- Request 1: Reproduce the passage of the EV holiday report from "I thought I" up to and including "stop reading now.", character for character.

An EV Holiday

I thought I would write a little report of our journey so far from the perspective of travelling with an electric car. So if such things don’t interest you, probably stop reading now.

We are travelling from Canberra to Airlie Beach via the M1 which is approximately 2280km. It is not the shortest route up the East Coast but it is the most populated and, so far, it is really the only option for electric cars. As far north as Gympie in Queensland (Gympie is about the 4th dot north of Brisbane on the map below), there are Tesla Superchargers every 200 kilometres. One of the amazing things about our Tesla (and I assume all Teslas) is their incredibly accurate range prediction and their excellent satellite maps (which, best of all, are updated over the internet with no inconvenience to us whatsoever). So the first 1300 kms were pretty easy because the car knew where the chargers were and, as long as we told it where we were aiming for and what stops we wanted, it could plan the route and the charging for us.

A lot of people with petrol cars think that the charging takes hours and makes your journey so much longer. The superchargers are very quick. We stop for 15 – 25 minutes once or twice in a day where we travel 400–600 kms. Honestly, it’s hardly enough time to have a cup of coffee. And, on a trip like ours, there is usually shopping to be done for some minor food item or for sunglasses because we’re going boating. So we have no trouble filling the time in.

- Extracted entries:
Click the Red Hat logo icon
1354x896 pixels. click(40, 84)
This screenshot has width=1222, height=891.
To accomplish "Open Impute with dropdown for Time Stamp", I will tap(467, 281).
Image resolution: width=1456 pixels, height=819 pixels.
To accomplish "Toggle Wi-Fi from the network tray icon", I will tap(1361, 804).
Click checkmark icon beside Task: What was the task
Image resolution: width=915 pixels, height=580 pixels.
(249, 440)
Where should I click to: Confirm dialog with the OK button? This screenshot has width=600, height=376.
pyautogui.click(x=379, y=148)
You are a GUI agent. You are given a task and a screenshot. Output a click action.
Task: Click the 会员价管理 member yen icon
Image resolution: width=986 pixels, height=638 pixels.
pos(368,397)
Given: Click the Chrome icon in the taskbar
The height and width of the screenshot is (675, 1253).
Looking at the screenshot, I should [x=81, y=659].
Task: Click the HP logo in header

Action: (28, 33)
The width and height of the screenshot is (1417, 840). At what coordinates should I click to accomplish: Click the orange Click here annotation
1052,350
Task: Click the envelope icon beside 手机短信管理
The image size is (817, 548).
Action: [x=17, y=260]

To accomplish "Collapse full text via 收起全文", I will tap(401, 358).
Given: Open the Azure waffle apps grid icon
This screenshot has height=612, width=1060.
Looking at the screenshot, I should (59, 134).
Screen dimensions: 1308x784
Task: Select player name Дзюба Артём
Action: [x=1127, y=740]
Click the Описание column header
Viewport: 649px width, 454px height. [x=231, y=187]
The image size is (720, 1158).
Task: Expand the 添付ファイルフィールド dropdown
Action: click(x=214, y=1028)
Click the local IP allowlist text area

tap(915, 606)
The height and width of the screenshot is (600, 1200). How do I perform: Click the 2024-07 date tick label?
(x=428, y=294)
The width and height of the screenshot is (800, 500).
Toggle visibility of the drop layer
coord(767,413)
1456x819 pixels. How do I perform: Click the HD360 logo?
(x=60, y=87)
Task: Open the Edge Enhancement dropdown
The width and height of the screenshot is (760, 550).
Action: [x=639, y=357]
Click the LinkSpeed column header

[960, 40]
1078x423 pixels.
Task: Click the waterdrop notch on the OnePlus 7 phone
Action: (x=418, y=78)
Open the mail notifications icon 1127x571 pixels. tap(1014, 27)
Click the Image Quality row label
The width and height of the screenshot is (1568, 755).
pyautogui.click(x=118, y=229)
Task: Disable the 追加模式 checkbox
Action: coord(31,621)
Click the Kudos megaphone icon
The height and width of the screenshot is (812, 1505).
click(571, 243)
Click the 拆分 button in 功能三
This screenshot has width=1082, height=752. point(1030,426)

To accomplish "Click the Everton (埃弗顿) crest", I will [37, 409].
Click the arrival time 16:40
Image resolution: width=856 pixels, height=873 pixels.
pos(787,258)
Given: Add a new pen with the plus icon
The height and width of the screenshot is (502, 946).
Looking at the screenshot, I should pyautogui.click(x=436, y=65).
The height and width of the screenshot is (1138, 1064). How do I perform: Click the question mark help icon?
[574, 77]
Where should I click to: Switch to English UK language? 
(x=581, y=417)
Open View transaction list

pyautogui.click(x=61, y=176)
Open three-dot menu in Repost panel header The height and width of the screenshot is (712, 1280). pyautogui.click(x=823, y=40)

- Request 2: Please collect each line of the entries above that contains the string "resolution". Case counts.

- Finished answer 1:
I thought I would write a little report of our journey so far from the perspective of travelling with an electric car. So if such things don’t interest you, probably stop reading now.

- Finished answer 2:
Image resolution: width=1456 pixels, height=819 pixels.
Image resolution: width=915 pixels, height=580 pixels.
Image resolution: width=986 pixels, height=638 pixels.
Image resolution: width=856 pixels, height=873 pixels.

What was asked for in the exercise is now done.